Gilbert is intrigued by the way the term “closure” has gained such weight in discussions of grief. Originally a business term, “closure” was, as she understands it, first applied to grief and loss in the 1980s. “It goes back, I think, to Elisabeth Kübler-Ross and the stages she attributed to people who are coming to terms with their own death,” Gilbert said, “and those stages are not as neat as they seem.” She pointed out that, for the dying person, the final stage of acceptance is followed by death. “It’s over for the person who died. But for the person who’s left grieving, there is no end.
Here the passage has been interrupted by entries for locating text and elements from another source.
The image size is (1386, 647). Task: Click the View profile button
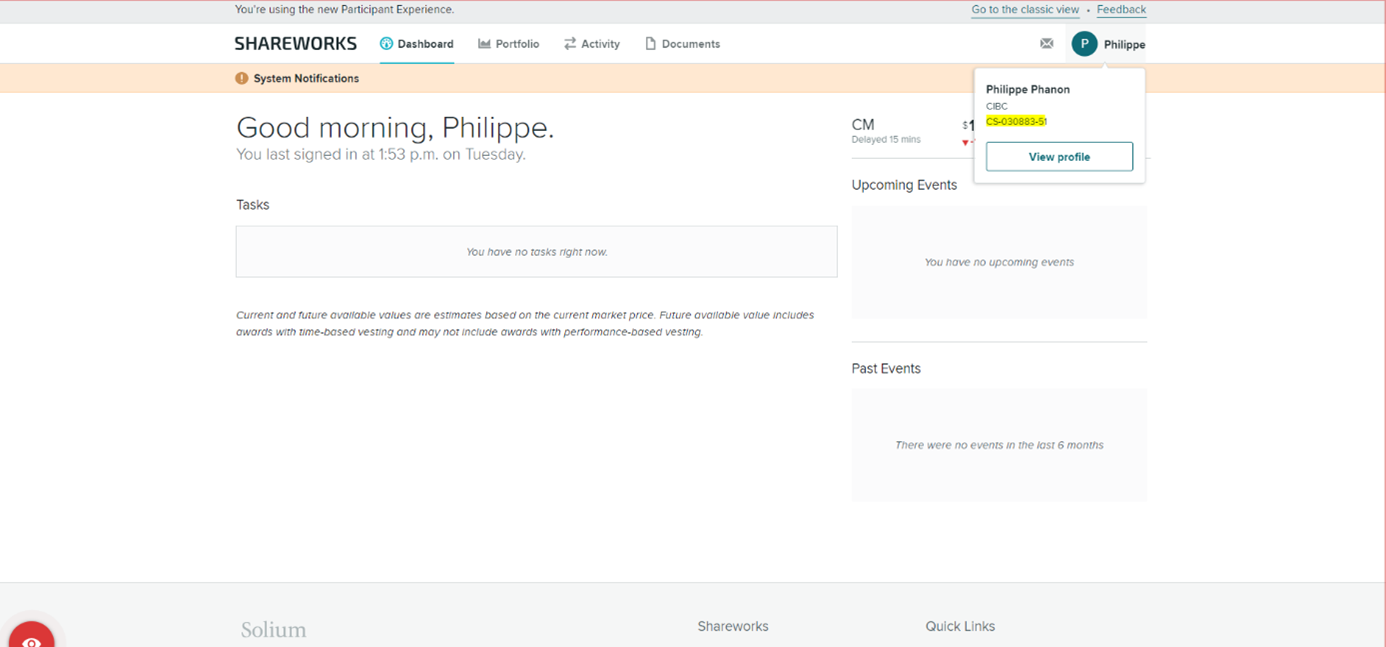tap(1059, 157)
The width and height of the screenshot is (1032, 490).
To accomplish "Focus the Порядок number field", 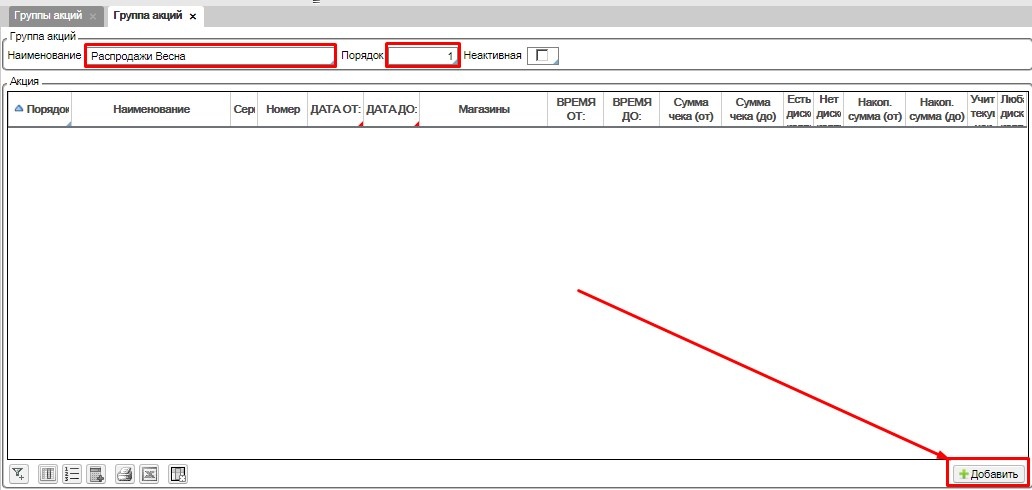I will (422, 56).
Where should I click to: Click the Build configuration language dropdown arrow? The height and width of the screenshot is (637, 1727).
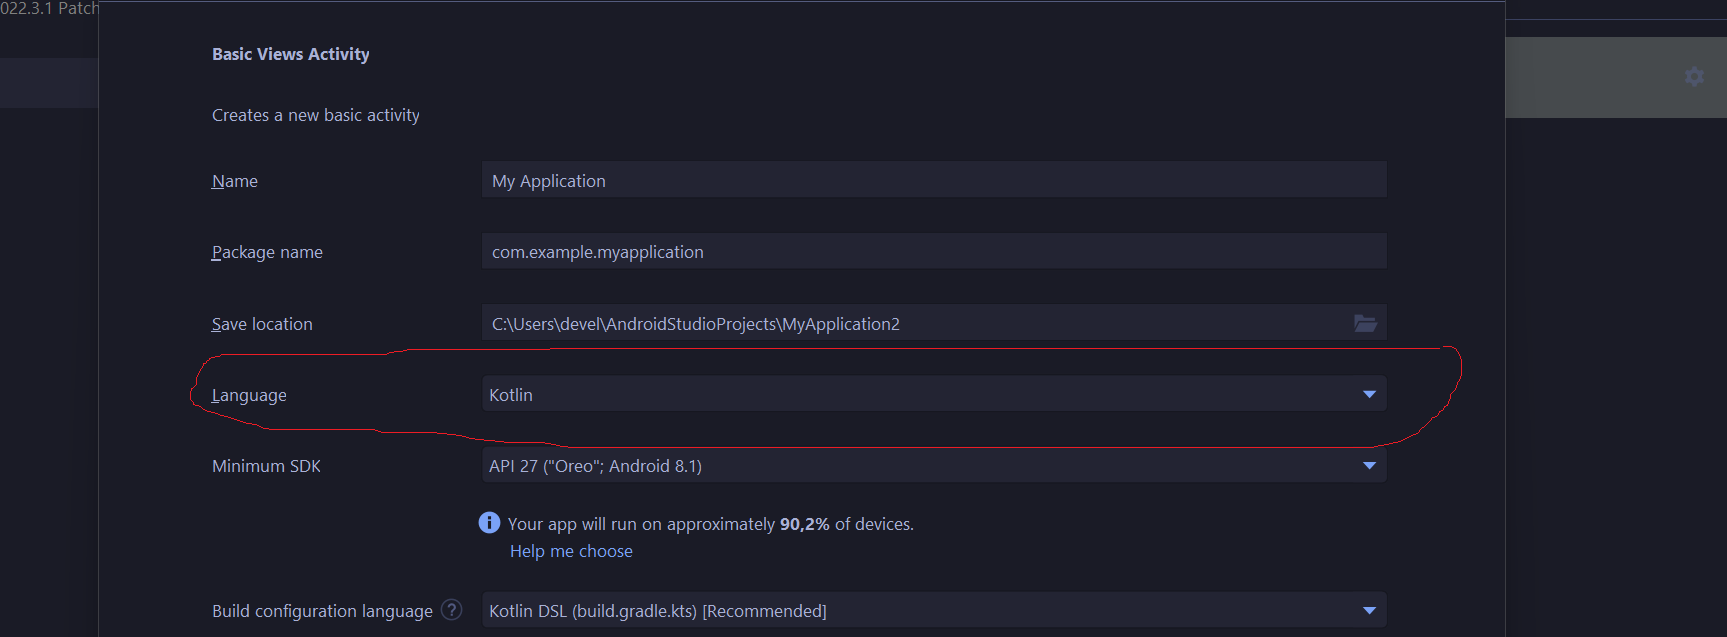(1369, 609)
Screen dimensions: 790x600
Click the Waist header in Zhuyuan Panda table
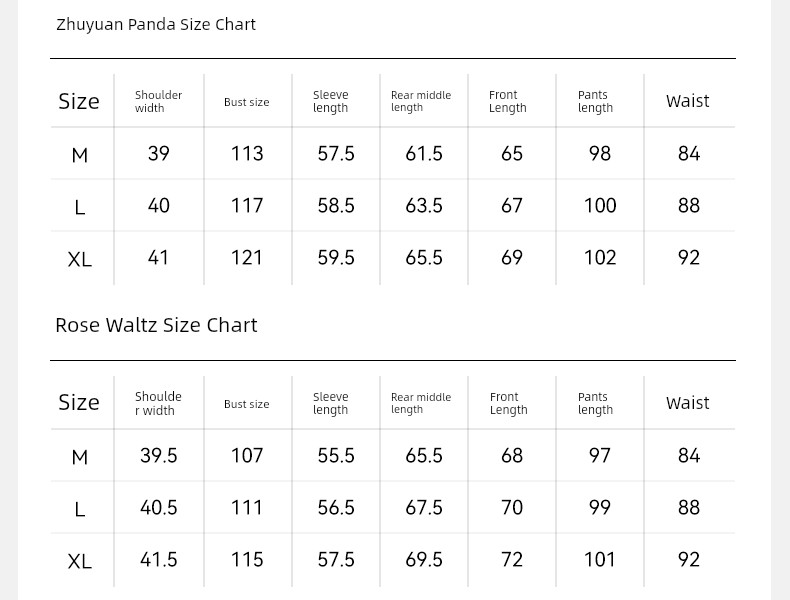[x=687, y=101]
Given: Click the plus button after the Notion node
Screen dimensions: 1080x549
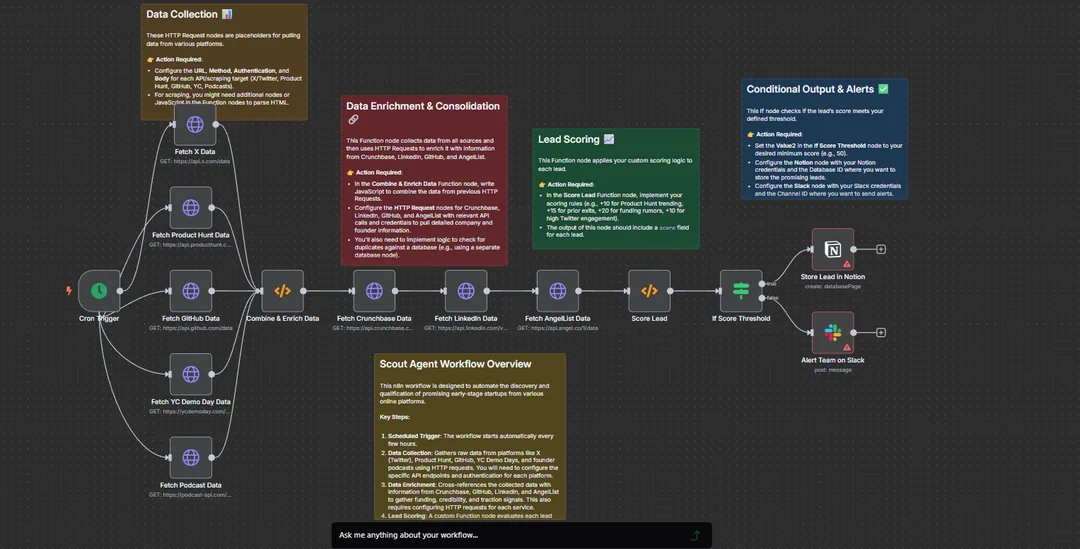Looking at the screenshot, I should 881,249.
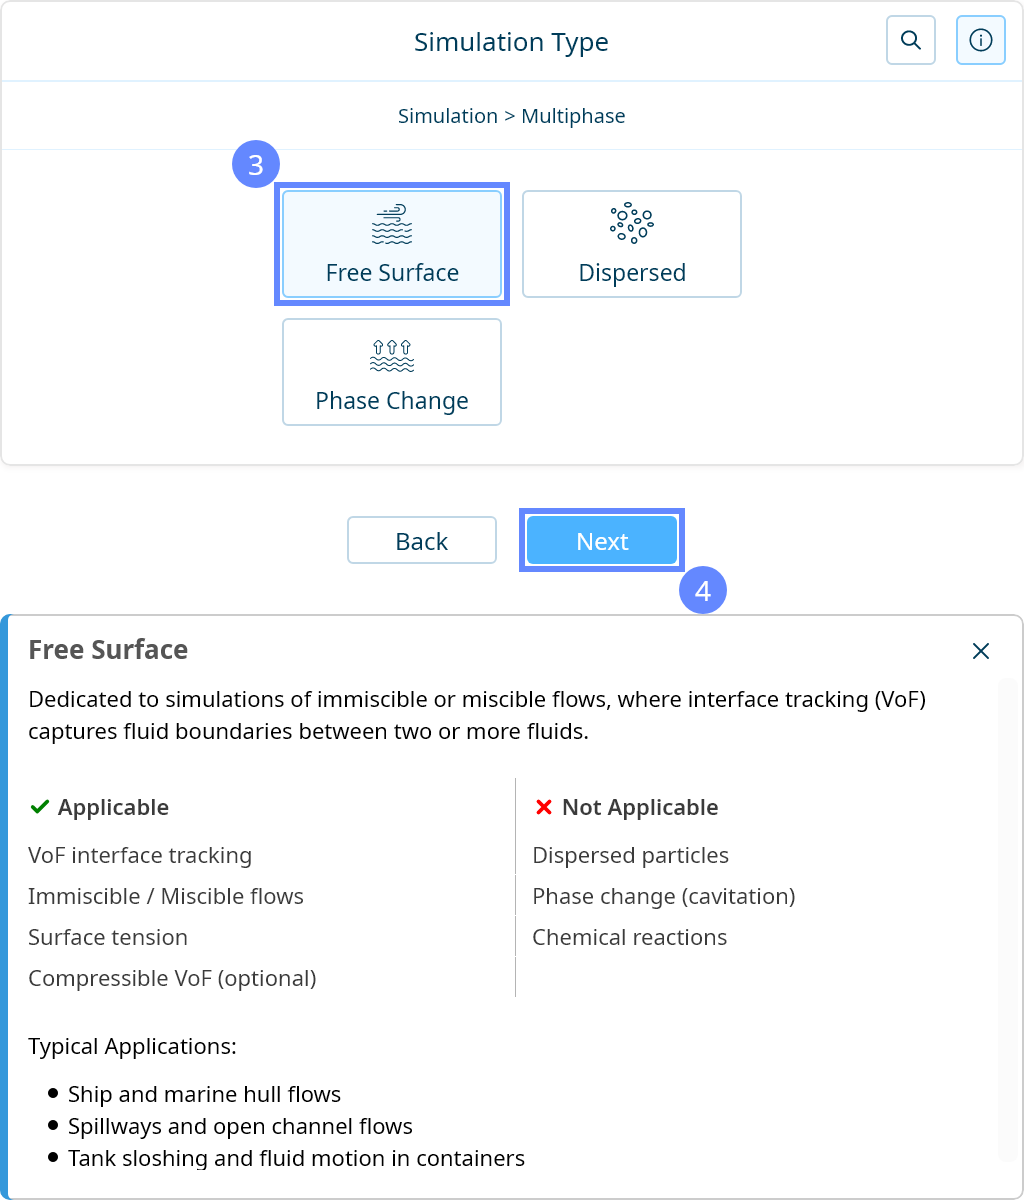Click the green Applicable checkmark icon
The image size is (1024, 1200).
click(x=40, y=807)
You just go on being the survivor.”

People are unwilling to acknowledge that they will, to one degree or another, move back and forth through the various stages of grief for the rest of their lives. “We just don’t want to think about that dark thing.” Gilbert called the concept of closure “the mistaken idea that you’ll get through it. We just pretend that grief has an end.”

The place where she finds this desire for closure most intense--and perhaps most misguided--is in the insistence on the survivors of murder victims that the execution of the killer will bring about some sort of end to their suffering. “It’s grotesque,” she said. “What kind of closure did the survivors of the victims of the Oklahoma City bombing get when they watched Timothy McVeigh executed? They got to see a man executed, but they don’t get to see their loved ones come back. The first day after someone’s death is the first day of forever.”

Gilbert believes the study of literature is necessary to understand death “because poets and writers are the ones who refuse to believe that there’s any kind of control over death, and they are not embarrassed by that lack of control.”

She pointed out that, for the modernists, “sex was the thing that was not to be discussed. It was embarrassing and somehow dirty, and it had to be repressed.” That is, she said, the way we now treat death. But the great modernist poets--D.H. Lawrence, James Joyce, T.S. Eliot--“refused to repress sex.”

“Death is the new sex,” Gilbert confidently proclaimed. “It’s what poets and writers refuse to repress. We need them to help us loosen up.”